SAS Procedures for Data Manipulations

The TRANSPOSE procedure turns observations into variables or variables into observations. Typically, PROC TRANSPOSE is used to convert observations to variables. This can be achieved with the following statements:

PROC TRANSPOSE DATA=OldData OUT=NewData;
BY variable-list;
ID variable-list;
VAR variable-list;
RUN;

Where:

  • DATA: This option specifies the name of the data set you want to transpose. If omitted, the most recently created data set will be used.
  • OUT: This option defines the name of the newly transposed data set. If omitted, the transposed data will be named as WORK.OUTDATA.
  • BY: In PROC TRANSPOSE, BY variables are those that will be included in the transposed data set, but not themselves transposed. The transposed data set will have one observation for each BY level per variable transposed. Note that the BY variables must be sorted before transposing.
  • ID: This statement specifies the variable whose observations will be transposed into variables. If more than one variable is listed in the ID statement, then the values of ID variables will be concatenated to form the new variable names. The ID values must occur only once in the data set; or if a BY statement is present, then the values must be unique within BY groups
  • VAR: The VAR statement specifies the variable names which will be turned into the values in each observation. SAS creates a new variable, _NAME_, which has as values the names of the variables in the VAR statement. If there are more than one VAR variables, then _NAME_ will have more than one values.

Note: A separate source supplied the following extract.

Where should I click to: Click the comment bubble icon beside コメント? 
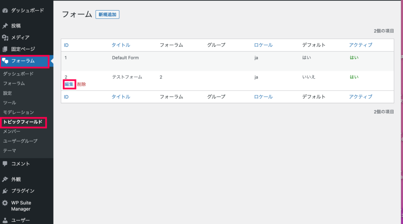5,163
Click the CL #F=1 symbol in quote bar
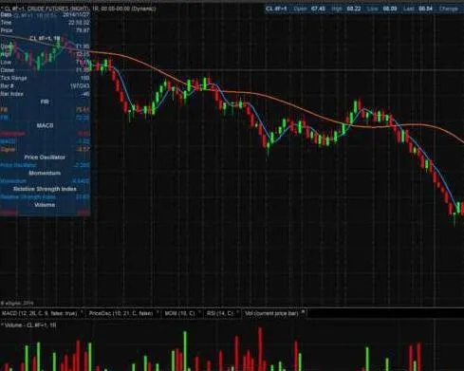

For example, let's consider the following data set:

The data set shown in the figure above is a subset of SASHELP.BASEBALL. It has the names, teams, positions, and salaries of players from the Chicago White Sox and Detroit Tigers in 1987. 

Now, let's examine the following procedures:

PROC SORT DATA=ChicagoDetroit;
BY Position Name;
RUN;

PROC TRANSPOSE DATA=ChicagoDetroit OUT=TransposedData; BY Position Name; ID Team; VAR Salary; RUN;

PROC PRINT DATA=TransposedData;
TITLE "Transposed Data";
RUN;

After sorting observations by Position and Name, the transpose procedure is applied. In the procedure, Position and Name are employed as BY variable. These two variables will be included in the transposed data set as they currently are. That is, each observation in the TransposedData will have untransposed Position and Name as its variables. Meanwhile, ID Team; instructs SAS to make each team, Chicago and Detroit, new variables in the transposed data set. Thus, we expect TransposedData to include the four variables mentioned so far: Position, Name, Chicago, and Detroit.

The remaining question would be "How to fill out the Chicago and Detroit variable values?" This question is answered by the VAR statement. The VAR Salary; means that the variable name "Salary" will be turned into the observation for a new variable _NAME_, and each observed salaries will be used as a value for Chicago or Detroit. In this example, since Salary also has labels, there will be one more variable, _LABEL_, in the transposed data.

All things considered, the transposed data will be:

PROC SORT

As implied by its name, PROC SORT arranges observations in a SAS data set. If you intend to have a BY statement in a subsequent DATA or PROC step of your SAS program, the data set must be sorted by the BY variable through PROC SORT. Here's the basic syntax of the PROC SORT:

PROC SORT DATA=SasDataset;
BY variable-list;
RUN

The BY statement specifies the variables by which SAS should apply the procedure, and thus, in the case of PROC SORT, it tells SAS based on which variable the observations should be sorted. Unlike other procedures, the BY statement is required for PROC SORT. 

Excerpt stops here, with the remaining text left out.